Several techniques for cleft palate repair have been developed over the past 3 decades. The current trend is toward procedures that involve less denuding and scarring of the hard palate, and less tension on the soft palate. Although controversial, many authors believe there is a relationship between scar formation of the palatal repair and the impaired mid-facial growth that is observed in most patients with cleft palate. Bony abnormalities that develop include collapse of the alveolar arches, midface retrusion, and malocclusion. Facial growth may also be affected by the age when the repair is performed. Some surgeons advocate later repair, because facial growth is less affected when surgery is delayed until 18-24 months of age. Others advocate an earlier repair, stating that feeding, speech and socialization are improved if the surgery is performed by the 1st year of life, and that facial growth problems can be minimized with less traumatic palate repairs. Several methods of cleft palate repair have been described.

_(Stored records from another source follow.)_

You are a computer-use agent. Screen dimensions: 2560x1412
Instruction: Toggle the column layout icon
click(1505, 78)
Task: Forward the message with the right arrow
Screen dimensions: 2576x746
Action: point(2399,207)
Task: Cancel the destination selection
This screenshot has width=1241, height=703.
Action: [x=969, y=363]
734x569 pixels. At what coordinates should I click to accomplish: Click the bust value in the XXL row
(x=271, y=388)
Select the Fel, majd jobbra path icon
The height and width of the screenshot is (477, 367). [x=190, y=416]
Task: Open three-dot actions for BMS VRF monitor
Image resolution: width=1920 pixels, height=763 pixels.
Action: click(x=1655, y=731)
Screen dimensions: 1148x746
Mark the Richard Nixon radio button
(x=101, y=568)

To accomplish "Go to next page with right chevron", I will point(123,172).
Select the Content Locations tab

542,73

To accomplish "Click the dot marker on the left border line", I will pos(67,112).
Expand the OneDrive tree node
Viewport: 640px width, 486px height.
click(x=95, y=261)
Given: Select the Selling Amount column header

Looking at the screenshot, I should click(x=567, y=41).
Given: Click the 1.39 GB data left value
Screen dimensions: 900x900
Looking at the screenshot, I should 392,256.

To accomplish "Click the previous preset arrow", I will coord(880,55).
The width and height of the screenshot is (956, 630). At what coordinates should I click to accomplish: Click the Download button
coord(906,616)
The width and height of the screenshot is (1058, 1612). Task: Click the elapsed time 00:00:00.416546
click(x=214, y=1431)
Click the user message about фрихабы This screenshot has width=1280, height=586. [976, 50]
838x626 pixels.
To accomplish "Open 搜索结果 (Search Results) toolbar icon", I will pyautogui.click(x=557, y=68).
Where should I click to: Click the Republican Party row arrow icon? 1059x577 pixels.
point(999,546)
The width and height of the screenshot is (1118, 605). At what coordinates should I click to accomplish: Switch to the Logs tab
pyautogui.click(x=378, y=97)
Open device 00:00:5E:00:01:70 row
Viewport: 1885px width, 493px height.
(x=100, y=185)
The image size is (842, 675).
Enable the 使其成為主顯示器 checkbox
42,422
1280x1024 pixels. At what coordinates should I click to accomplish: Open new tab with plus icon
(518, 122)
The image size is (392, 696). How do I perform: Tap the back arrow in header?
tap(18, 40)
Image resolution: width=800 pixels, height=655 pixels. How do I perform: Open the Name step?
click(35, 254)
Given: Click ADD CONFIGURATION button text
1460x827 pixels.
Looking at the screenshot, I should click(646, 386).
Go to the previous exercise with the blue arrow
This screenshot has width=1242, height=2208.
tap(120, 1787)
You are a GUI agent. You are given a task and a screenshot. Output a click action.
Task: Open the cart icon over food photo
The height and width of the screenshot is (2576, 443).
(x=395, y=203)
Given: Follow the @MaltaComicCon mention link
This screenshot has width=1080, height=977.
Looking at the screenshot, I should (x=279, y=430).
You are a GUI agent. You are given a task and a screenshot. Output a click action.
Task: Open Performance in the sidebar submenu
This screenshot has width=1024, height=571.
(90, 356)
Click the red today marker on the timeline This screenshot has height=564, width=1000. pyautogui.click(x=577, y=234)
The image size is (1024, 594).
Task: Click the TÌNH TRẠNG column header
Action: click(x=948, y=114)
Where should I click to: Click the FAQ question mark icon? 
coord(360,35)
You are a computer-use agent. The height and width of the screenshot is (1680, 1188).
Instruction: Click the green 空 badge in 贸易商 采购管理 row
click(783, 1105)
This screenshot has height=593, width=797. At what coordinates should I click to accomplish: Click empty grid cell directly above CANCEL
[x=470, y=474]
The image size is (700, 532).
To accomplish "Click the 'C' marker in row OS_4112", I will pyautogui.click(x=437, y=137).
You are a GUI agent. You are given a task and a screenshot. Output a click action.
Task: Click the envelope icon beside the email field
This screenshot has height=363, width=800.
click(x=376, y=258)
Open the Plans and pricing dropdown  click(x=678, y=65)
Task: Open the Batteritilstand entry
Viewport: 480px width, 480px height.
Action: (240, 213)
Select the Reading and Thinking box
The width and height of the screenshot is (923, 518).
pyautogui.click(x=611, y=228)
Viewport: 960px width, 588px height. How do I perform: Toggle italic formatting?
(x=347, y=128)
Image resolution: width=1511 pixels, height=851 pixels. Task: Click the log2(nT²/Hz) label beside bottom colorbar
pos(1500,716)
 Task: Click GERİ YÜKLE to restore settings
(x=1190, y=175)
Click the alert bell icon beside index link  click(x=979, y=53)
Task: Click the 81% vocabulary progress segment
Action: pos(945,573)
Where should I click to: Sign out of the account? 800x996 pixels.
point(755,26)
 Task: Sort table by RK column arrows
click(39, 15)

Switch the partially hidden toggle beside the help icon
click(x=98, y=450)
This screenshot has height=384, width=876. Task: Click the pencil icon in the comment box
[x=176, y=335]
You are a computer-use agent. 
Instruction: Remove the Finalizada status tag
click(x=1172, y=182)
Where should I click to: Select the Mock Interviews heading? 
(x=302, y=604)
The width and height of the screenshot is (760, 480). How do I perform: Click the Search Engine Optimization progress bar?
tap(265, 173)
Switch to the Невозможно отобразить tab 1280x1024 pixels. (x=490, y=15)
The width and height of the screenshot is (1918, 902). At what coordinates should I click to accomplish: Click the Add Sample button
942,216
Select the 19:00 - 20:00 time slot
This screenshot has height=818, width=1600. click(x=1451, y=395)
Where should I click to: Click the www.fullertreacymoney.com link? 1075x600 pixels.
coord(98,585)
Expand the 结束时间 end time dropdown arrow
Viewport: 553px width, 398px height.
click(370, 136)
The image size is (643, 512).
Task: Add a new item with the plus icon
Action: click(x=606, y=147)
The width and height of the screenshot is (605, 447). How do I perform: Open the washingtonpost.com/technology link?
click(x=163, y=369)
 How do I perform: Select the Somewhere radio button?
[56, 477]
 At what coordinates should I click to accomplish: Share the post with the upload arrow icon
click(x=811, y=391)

The two-flap techniques, such as those described by Bardach or Furlow are used commonly in the United States today. In the Bardach repair, a single posteriorly based mucoperiosteal flap is developed over each palatal shelf. In this repair, medial incisions are made which separate the oral and nasal mucosa, and lateral incisions are made at the junction of the palate and alveolar ridge. The mucoperiosteal flaps are elevated, taking care to identify and preserve the neurovascular bundle containing the greater palatine artery. Next, the velar muscle is detached from its attachment to the posterior border of the palatal shelves. The palate is then closed in three layers, 1st nasal mucosa, then velar muscle, and finally oral mucosa. The lateral palate incisions are closed loosely. Bilateral cleft palate repairs are performed in similar fashion. Cleft palate patients at high surgical risk or who refuse surgical treatment may use a dental obturator to obtain velopharyngeal competence. Disadvantages of dental obturators include the necessity of wearing a prosthesis and the need for modification of the prosthesis as the patient grows.


1. Bardach J, Morris HL, eds. Multidisciplinary management of cleft lip and palate. Philadephia: WB Saunders, 1990.

2. Bumsted RM. Cleft lip and palate. In: Cummings CW, et al.,eds. Otolaryngology-Head and Neck Surgery. St. Louis: CV Mosby, 1988.

3. Crockett DM, Seibert RW, and Bumsted RM. Cleft lip and palate: the primary deformity. In: Bailey BJ, et al, eds. Head and Neck Surgery- Otolaryngology. Philadelphia: Lippincott Co., 1993.

4. Crockett DM. Velopharyngeal incompetence. In: Healy GB, ed. Common problems in pediatric otolaryngology. Chicago: Year Book, 1990.

5. Holt GR and Watson MJ. The otolaryngologist's role in the craniofacial anomalies team. Otolaryngol Head Neck Surg 92:406, 1984.

6. Seibert RW. Lip adhesion in bilateral cleft lip. Arch Otol Head Neck Surg 109:434, 1983.